The Armenian capital is one of the oldest cities in the world, located at an intersection of the old Silk Road that led from China to the Mediterranean Sea. The first general plan of the modern city of Yerevan was drawn in the beginning of the soviet rule of Armenia in the early 20th century, by the neoclassical architect Alexander Tamanian. His ideas for a new urban structure combined the typical ideological symbolism of its time (the city will have the form of hammer and sickle) with radical utopian ideas as the garden city movement. On his path to transform the ancient Yerevan into a modern industrial metropolis many historic buildings were demolished, including churches, mosques, markets and the ancient Persian fortress. Big parts of its pre-soviet past was erased, today only few traces of ancient Yerevan are still visible.

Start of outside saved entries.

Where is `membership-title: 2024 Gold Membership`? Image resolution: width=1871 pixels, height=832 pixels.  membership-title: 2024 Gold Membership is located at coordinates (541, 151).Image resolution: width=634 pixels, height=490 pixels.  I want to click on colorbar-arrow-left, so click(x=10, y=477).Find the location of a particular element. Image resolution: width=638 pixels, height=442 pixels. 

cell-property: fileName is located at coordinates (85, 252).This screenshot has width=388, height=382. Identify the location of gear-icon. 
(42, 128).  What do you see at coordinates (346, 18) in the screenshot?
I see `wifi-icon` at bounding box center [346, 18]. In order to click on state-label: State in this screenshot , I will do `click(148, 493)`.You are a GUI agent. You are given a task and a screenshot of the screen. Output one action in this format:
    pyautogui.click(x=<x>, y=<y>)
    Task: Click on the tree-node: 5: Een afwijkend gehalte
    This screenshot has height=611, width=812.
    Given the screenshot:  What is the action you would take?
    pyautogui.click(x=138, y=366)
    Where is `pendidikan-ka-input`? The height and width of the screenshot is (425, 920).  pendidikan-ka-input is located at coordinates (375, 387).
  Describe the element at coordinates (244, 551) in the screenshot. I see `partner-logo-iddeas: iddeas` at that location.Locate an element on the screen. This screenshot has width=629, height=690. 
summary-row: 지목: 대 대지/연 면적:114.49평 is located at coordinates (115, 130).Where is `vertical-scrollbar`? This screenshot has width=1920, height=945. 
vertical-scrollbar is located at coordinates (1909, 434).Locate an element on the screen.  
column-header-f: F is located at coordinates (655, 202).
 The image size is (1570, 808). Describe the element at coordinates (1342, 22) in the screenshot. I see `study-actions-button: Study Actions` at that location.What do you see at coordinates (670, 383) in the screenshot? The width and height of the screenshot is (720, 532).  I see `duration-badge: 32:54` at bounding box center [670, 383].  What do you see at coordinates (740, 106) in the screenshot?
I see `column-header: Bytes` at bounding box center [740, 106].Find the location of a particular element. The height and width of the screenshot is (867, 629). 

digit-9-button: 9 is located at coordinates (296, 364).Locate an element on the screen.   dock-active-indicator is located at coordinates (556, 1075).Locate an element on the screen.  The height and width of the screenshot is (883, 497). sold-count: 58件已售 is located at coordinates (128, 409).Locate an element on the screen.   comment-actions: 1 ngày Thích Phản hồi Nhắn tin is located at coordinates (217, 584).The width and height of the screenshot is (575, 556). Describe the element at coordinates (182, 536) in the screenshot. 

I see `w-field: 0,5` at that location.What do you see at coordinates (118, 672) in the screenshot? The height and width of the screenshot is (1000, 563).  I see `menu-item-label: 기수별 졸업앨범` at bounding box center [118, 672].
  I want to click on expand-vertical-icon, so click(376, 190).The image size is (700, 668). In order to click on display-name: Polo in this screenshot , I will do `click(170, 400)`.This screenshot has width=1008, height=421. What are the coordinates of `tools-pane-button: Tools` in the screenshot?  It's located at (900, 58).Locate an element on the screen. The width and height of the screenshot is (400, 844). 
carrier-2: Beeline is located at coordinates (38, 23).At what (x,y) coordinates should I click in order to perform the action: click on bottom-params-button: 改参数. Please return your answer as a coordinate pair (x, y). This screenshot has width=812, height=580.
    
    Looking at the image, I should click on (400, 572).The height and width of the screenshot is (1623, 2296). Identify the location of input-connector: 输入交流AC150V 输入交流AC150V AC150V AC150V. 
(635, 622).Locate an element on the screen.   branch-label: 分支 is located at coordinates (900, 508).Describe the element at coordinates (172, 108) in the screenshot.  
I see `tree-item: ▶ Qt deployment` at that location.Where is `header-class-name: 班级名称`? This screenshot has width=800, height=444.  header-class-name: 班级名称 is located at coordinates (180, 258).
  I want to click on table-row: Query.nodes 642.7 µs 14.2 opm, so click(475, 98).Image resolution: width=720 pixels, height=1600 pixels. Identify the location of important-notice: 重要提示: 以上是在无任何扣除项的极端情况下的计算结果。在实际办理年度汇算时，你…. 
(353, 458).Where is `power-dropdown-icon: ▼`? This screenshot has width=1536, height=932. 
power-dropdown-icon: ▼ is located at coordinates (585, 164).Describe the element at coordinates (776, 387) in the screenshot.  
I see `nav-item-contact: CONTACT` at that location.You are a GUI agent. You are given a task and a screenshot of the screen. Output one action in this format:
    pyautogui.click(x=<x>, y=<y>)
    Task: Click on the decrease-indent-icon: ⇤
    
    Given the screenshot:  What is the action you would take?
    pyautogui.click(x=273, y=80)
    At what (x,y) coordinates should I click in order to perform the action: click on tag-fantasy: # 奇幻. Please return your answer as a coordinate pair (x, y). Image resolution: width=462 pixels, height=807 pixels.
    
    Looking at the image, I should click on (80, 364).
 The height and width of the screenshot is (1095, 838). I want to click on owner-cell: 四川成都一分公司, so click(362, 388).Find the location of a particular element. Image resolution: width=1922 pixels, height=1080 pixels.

In its modern history, the city has undergone numerous physical changes. Many of these transformations have been motivated by political and ideological changes, different rulers and the Armenian quest for independence. This issue of Fabrikzeitung focuses on the relation between urban structures and ideology, and the differences between utopian concepts and the consequences of its realizations.

The first chapter of this issue consists of a series of photographs by the Swiss artist Sebastian Stadler. He shows a new series of pictures he took in Yerevan during the last two years, a fragemental regard on todays landscape. Additionally he collected Internet pictures of Armenia’s most important national symbol: the biblical mountain Ararat, which overlooks Yerevan.